> _TASKS FOR THIS EXERCISE_:
1. Retype the part of the Rigveda passage starting with "But in the New" and going on through "its oldest hymns.", keeping every word and mark the same.
2. Using the Rigveda passage, decide whether each statement agrees with it. Answer yes or no for each, and quote the words that decide it. (a) The two verses VI.40.1 and 69.2 are in hymns classified as Redacted Hymns. (b) In the language of the Avesta, the root is already found in the name of its oldest hymns. (c) The passage holds it likely that the root existed in the oldest times but was used in only two verses.

START DOCUMENT TEXT

IX.11.1,4; 13.2; 60.1,1; 65.7; 86.44; 96.23; 97.4; 99.4; 104.1; 105.1 (10 hymns, 11 verses, 12 references).
X.14.16; 67.3; 71.11,11; 85.6; 107.6; 130.4 (6 hymns and verses, 7 references).
The way this vital verb and its derivatives are distributed in the New Books as well as in the Redacted Hymns, except for these two references both in a single Old Book (and totally missing, even in the Redacted Hymns, in two of the five Old Books 3 and 4), makes it clear that the verb and its derivatives are late developments in the Rigveda. These two verses, VI.40.1; 69.2 (which are in hymns not classified as Redacted Hymns) are the odd men out, and it is clear that they must be redacted verses, though not suspected as such, or at least they represent the earliest sprouting seeds of the verbal root, which was a minor and unimportant one at the time, and became an important source of words only much later. At any rate, it is totally unlikely that this verbal root, if existing in the oldest times, could have been so completely unutilized except in two verses.
But in the New Books and the Avesta, the verbal root √gai and the word gāθā are important, and, in the language of the Avesta, it is already found in the name of its oldest hymns.

END DOCUMENT TEXT
START SUPPLIED INFORMATION

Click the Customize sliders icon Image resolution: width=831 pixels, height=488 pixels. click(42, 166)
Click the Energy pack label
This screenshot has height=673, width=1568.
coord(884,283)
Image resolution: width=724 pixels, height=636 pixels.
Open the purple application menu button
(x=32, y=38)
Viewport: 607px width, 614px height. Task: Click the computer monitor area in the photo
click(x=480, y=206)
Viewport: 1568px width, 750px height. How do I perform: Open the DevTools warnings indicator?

END SUPPLIED INFORMATION

> _ANSWERS TO THE EXERCISE_:
1.
But in the New Books and the Avesta, the verbal root √gai and the word gāθā are important, and, in the language of the Avesta, it is already found in the name of its oldest hymns.

2.
(a) No: "(which are in hymns not classified as Redacted Hymns)"
(b) Yes: "in the language of the Avesta, it is already found in the name of its oldest hymns"
(c) No: "it is totally unlikely that this verbal root, if existing in the oldest times, could have been so completely unutilized except in two verses"